My Uncle Fred (Dad F) sold his farm back about 1958. This was the original home place, the farm he’d inherited from his father, Thomas Forsyth. The impression I gleaned over the years was that Dad’s health was bad after the war and he couldn’t keep up with the work, so first Mom left, then he came and joined us in the city.
He did, however, retain one quarter section —160 acres — a couple of miles south of the farm; this was rented to neighbours as pasture. After Bob and I were married, I longed to make a “sentimental journey” back to Pathlow and Dad mentioned this land he still owned. So we made a stop there just for anyhow.
We parked our car by the side of the road, got out and looked around. Tall grass grew in a small clearing — this would be where the renter pastured his cattle — but most of the quarter was covered with native poplar. A spindly tree every meter, or thereabouts.
We’d driven up on gravel roads, past miles of fertile fields, but my mind went back to the original settlers, who maybe got off the train at Melfort, seventeen miles NE. For those who came later a road of sorts had been made but the first homesteaders would have wandered through the trees or followed creek banks until they came to the part that matched the land description in their hands.
And there they stood. Maybe wearing a backpack, with an axe hanging from their belt. Thinking, “Okay, start chopping. Clear this land and build a farm.”
Back around 1908 Thomas Forsyth, born in Glasgow, Scotland, a coal miner heretofore, carved his farm out of bush just like this; he called it Hillside Farm because the house and buildings were perched on a rolling upward slope. The Vances would have faced a similar situation when they arrived at Spy Hill, SK. A few farms had been wrested from the bush, but most of the land was forest, except where creeks meandered through it.

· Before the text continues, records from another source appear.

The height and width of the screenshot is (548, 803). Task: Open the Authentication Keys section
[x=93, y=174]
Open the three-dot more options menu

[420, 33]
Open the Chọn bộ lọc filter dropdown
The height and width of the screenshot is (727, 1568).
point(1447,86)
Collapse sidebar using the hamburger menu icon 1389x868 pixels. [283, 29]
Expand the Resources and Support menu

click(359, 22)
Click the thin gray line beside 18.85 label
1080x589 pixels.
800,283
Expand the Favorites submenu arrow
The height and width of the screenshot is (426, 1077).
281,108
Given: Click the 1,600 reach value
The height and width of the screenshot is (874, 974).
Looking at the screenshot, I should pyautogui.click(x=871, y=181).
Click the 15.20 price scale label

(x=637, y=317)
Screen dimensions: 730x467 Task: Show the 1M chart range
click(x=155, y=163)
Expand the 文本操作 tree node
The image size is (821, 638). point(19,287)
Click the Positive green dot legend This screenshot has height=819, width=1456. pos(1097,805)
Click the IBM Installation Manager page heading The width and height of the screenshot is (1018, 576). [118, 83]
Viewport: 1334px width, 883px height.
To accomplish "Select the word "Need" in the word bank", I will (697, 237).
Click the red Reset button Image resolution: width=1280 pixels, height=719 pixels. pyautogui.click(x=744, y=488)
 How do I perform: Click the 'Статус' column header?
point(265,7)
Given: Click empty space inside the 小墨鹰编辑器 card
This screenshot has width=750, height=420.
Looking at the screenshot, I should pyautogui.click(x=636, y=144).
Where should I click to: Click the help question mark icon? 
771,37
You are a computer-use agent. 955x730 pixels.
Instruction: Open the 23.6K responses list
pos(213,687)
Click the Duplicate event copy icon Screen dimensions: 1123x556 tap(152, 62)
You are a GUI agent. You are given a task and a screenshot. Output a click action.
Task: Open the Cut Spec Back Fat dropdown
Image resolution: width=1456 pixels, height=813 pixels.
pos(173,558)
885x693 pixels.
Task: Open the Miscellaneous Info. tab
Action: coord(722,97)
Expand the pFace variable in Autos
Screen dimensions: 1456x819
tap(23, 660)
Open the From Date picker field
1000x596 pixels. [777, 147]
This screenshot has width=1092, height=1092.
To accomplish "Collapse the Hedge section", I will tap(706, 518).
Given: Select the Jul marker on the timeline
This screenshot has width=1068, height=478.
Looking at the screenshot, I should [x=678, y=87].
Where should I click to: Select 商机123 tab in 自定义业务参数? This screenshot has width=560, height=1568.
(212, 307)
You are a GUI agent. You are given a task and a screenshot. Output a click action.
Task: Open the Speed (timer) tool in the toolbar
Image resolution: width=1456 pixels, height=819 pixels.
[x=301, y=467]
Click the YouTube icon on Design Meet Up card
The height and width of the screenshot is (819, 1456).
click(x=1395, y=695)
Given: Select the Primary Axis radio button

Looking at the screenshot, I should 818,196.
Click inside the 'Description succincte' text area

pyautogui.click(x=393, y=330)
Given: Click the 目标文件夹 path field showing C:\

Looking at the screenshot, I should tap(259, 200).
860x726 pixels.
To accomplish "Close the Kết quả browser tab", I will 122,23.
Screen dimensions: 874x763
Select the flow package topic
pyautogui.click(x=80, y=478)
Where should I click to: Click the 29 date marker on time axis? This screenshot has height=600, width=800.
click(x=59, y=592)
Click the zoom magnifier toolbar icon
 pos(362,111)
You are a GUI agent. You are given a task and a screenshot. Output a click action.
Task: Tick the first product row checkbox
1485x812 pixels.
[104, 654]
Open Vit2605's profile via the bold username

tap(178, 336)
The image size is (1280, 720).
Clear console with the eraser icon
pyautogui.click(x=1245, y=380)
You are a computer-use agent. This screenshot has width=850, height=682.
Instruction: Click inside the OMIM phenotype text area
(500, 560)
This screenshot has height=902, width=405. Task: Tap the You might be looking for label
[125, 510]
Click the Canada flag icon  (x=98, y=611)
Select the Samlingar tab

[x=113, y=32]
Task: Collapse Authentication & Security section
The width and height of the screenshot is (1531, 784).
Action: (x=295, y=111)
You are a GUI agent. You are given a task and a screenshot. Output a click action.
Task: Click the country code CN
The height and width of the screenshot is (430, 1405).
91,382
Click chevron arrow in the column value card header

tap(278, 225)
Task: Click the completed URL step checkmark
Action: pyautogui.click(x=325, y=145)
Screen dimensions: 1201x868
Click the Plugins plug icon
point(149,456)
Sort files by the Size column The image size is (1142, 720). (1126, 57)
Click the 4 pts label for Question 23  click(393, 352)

Thankfully clearing the land wasn’t the daunting prospect our forefathers faced when they landed in Oxford County. Our grandfather Allen didn’t face chopping down maple trees a meter thick – or even two – like his father Sam had to fell when he moved up to the Listowell area. Old timers in Ontario talked of a time when you could travel the trail from Kitchener to Sarnia without ever seeing the sun because there was such a dense canopy of spreading maple branches overhead. Can you imagine launching into those woods with an axe?
I’ve read that the Scottish settlers who came to Nova Scotia on The Hector were taken out into the old-growth maple forest and told, “Here’s your land, you just have to clear it and build yourselves homes.”
They’d never seen the likes back home in Scotland, where trees were thin, scrubby things. They were afraid of those monster trees and gloomy forests. A lot of the would-be farmers made their way to the towns and became servants and laborers.
Today we see fields of waving grain — because those who came first were willing to start swinging their axe.